▸ **Problem details**: In the copy of these records, include no pictures and change nothing else.

..............................

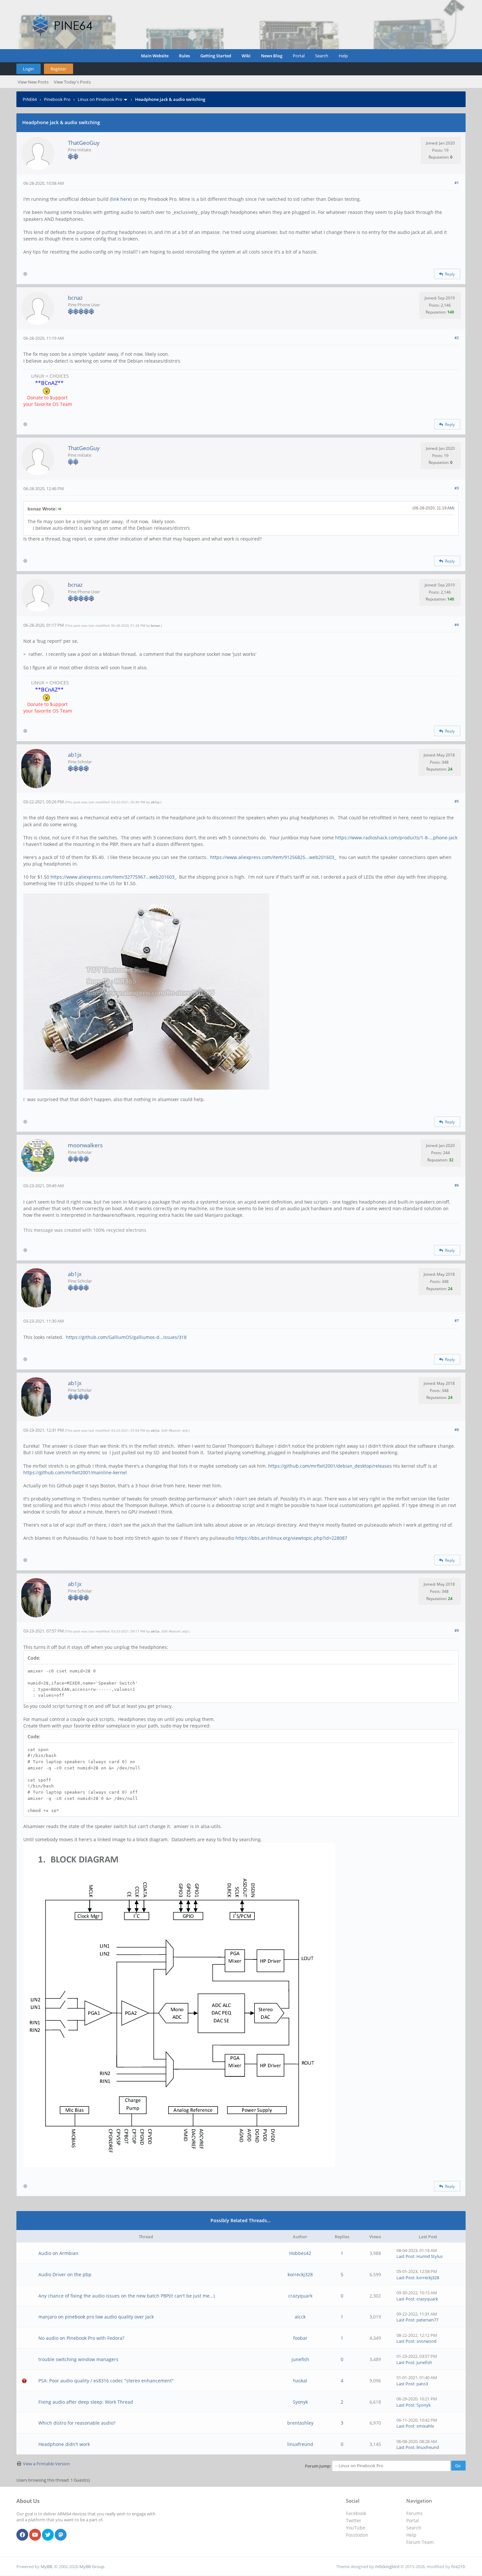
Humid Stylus (429, 2256)
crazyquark (300, 2296)
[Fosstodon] (61, 2535)
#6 (456, 1185)
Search (321, 56)
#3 (456, 488)
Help (343, 56)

..............................

▸ **Solved problem**:
Humid Stylus (429, 2256)
crazyquark (300, 2296)
[Fosstodon] (61, 2535)
#6 (456, 1185)
Search (321, 56)
#3 (456, 488)
Help (343, 56)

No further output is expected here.